Основным же принципом в конструировании культурологической и научной основы цветового строя булгаковских произведений можно назвать синтез. Один из немногих, писатель выступает за синтез ключевых элементов двух долгие века противостоящих теорий понимания природы и функций цвета/света И. Ньютона и И. Гёте, тем самым стремясь объединить науку и веру как взаимодополняющие элементы неразделимого целого. Безусловно, сами теории в целом имеют взаимоисключающий характер. Однако ньютоновская идея разложения светового луча на цвета спектра и возможность их комбинаций в формате света и в формате красящих пигментов вполне сочетаема с идеей Гёте о глубокой духовной семантике каждого цвета и цветовых комбинаций, значительного влияния качества света и безграничных синестетических возможностей образов, сформированных посредством цвето- и световых элементов. Булгаков в конструировании цветовых систем своих произведений и практикует синтез указанных идей двух теорий, по сути дела, следуя за импрессионистами и неоимпрессионистами, которые на живописных полотнах творили «чудо» восприятия изображённой действительности, владея техникой точного научного расчета сочетаемости цветов для достижения каждого данного оптического эффекта. Более того, писатель синтезирует представления о цвете реалистов и экспрессионистов. В создании своего цветового строя Булгаков ориентируется на самые различные системы цветосимволик, принадлежащие разным эпохам и нациям, избрав в качестве доминирующей символику Древнего мира.

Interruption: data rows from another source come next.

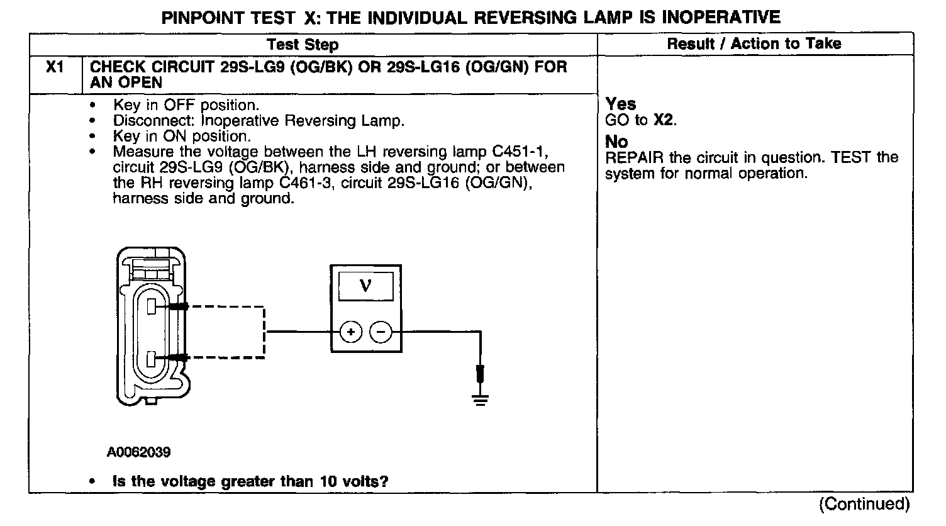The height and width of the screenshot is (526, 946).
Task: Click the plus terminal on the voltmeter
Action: coord(351,332)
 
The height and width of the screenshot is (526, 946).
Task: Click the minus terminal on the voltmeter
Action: coord(381,332)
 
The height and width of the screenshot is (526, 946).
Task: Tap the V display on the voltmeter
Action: coord(365,286)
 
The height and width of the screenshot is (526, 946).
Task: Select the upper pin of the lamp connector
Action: coord(152,306)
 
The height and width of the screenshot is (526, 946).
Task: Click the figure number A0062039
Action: coord(138,452)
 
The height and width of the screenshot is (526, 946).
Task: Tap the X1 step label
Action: coord(55,67)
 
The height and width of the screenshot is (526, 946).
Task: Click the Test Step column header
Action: coord(303,44)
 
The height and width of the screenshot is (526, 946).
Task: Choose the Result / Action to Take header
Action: coord(754,43)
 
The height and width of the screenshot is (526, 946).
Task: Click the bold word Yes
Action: coord(621,104)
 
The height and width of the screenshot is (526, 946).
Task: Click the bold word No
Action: coord(616,142)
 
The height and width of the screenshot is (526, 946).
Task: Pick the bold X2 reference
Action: coord(664,120)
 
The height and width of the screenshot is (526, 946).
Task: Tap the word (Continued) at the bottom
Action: coord(864,504)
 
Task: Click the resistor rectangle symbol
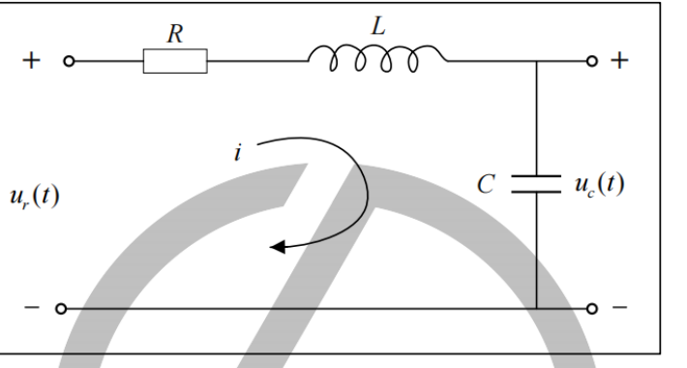click(x=175, y=61)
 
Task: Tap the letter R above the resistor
click(x=175, y=34)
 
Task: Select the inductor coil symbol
click(x=377, y=58)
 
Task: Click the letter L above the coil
click(x=378, y=26)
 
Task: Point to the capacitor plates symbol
click(x=536, y=184)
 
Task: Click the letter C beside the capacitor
click(x=486, y=184)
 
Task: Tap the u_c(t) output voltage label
click(x=600, y=184)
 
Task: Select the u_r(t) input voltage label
click(x=35, y=196)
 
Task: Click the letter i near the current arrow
click(x=237, y=153)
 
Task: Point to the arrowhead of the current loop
click(x=278, y=247)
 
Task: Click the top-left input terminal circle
click(x=69, y=61)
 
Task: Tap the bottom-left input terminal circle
click(x=61, y=309)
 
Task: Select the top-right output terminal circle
click(x=591, y=61)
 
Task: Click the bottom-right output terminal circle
click(x=591, y=309)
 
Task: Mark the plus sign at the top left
click(x=31, y=60)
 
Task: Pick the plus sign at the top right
click(x=619, y=60)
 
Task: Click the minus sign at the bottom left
click(x=32, y=307)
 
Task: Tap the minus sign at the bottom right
click(x=619, y=307)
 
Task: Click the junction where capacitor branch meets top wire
click(x=537, y=61)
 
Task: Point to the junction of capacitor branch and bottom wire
click(x=537, y=309)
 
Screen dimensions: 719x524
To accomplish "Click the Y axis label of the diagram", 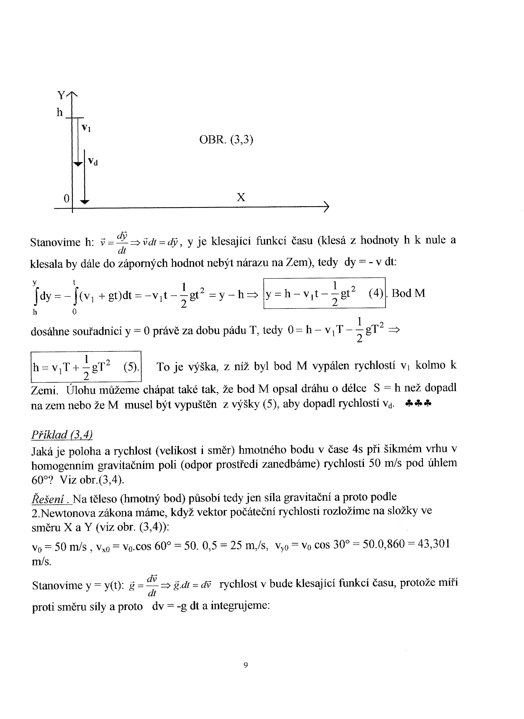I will tap(61, 95).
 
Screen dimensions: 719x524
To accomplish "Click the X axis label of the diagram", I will tap(241, 198).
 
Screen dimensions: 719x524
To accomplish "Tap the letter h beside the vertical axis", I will tap(60, 112).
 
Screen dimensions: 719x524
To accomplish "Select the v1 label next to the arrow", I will tap(86, 128).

Обращение к цветовым образам Булгакова представляется целостной стройной системой как. на количественной ступени семантизирования цвета (когда логический и/или символический акцент делается на каком-либо значимом для автора цвето-световом образе посредством большого количества упоминаний данного образа), так и на качественной (при малом количестве упоминаний цвета/света образ размещён в композиционно значимых моментах текста и окружён особыми индикаторными цветами). Цвето-светообраз на качественной ступени семантизирования функционирует как психоинициирующая ассоциативная конструкция и включает более сложные перцептивные процессы в сознании и подсознании читателя, чем образ количественной ступени. Образ качественной ступени не только запоминается, но и начинает разрастаться в широкое поле ассоциаций, связывая их с другими образами и выводя читателя на имплицированные смыслы Булгаковских текстов.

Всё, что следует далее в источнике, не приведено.